---- Extracted records

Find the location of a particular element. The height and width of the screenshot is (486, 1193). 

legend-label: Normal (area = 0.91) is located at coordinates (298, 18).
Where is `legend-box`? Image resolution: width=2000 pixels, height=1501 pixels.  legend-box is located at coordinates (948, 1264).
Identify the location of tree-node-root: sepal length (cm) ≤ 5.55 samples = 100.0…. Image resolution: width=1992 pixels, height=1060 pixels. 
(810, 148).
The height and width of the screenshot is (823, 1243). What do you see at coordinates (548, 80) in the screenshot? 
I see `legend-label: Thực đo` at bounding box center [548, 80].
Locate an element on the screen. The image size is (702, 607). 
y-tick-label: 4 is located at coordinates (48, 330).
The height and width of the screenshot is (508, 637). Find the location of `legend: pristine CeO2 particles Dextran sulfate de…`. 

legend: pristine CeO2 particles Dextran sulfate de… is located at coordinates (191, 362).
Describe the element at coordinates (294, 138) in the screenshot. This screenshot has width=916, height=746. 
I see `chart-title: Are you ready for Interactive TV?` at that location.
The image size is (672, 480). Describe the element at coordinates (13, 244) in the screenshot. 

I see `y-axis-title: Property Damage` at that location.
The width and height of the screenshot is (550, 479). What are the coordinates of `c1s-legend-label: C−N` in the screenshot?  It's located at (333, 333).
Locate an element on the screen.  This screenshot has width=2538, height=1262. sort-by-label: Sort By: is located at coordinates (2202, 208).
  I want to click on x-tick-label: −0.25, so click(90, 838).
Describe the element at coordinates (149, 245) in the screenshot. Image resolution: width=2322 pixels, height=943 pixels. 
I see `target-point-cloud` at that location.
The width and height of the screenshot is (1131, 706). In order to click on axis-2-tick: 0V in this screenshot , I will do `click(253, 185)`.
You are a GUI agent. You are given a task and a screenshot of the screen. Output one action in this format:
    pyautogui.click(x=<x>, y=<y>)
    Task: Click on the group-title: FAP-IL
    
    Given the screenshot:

--------

Instructions for the task. Write out the entire listing above again, keeping every line unchanged.

Response for this exercise.
Find the location of a particular element. The height and width of the screenshot is (486, 1193). 

legend-label: Normal (area = 0.91) is located at coordinates (298, 18).
Where is `legend-box`? Image resolution: width=2000 pixels, height=1501 pixels.  legend-box is located at coordinates (948, 1264).
Identify the location of tree-node-root: sepal length (cm) ≤ 5.55 samples = 100.0…. Image resolution: width=1992 pixels, height=1060 pixels. 
(810, 148).
The height and width of the screenshot is (823, 1243). What do you see at coordinates (548, 80) in the screenshot? 
I see `legend-label: Thực đo` at bounding box center [548, 80].
Locate an element on the screen. The image size is (702, 607). 
y-tick-label: 4 is located at coordinates (48, 330).
The height and width of the screenshot is (508, 637). Find the location of `legend: pristine CeO2 particles Dextran sulfate de…`. 

legend: pristine CeO2 particles Dextran sulfate de… is located at coordinates (191, 362).
Describe the element at coordinates (294, 138) in the screenshot. This screenshot has width=916, height=746. 
I see `chart-title: Are you ready for Interactive TV?` at that location.
The image size is (672, 480). Describe the element at coordinates (13, 244) in the screenshot. 

I see `y-axis-title: Property Damage` at that location.
The width and height of the screenshot is (550, 479). What are the coordinates of `c1s-legend-label: C−N` in the screenshot?  It's located at (333, 333).
Locate an element on the screen.  This screenshot has width=2538, height=1262. sort-by-label: Sort By: is located at coordinates (2202, 208).
  I want to click on x-tick-label: −0.25, so click(90, 838).
Describe the element at coordinates (149, 245) in the screenshot. Image resolution: width=2322 pixels, height=943 pixels. 
I see `target-point-cloud` at that location.
The width and height of the screenshot is (1131, 706). In order to click on axis-2-tick: 0V in this screenshot , I will do `click(253, 185)`.
You are a GUI agent. You are given a task and a screenshot of the screen. Output one action in this format:
    pyautogui.click(x=<x>, y=<y>)
    Task: Click on the group-title: FAP-IL
    
    Given the screenshot:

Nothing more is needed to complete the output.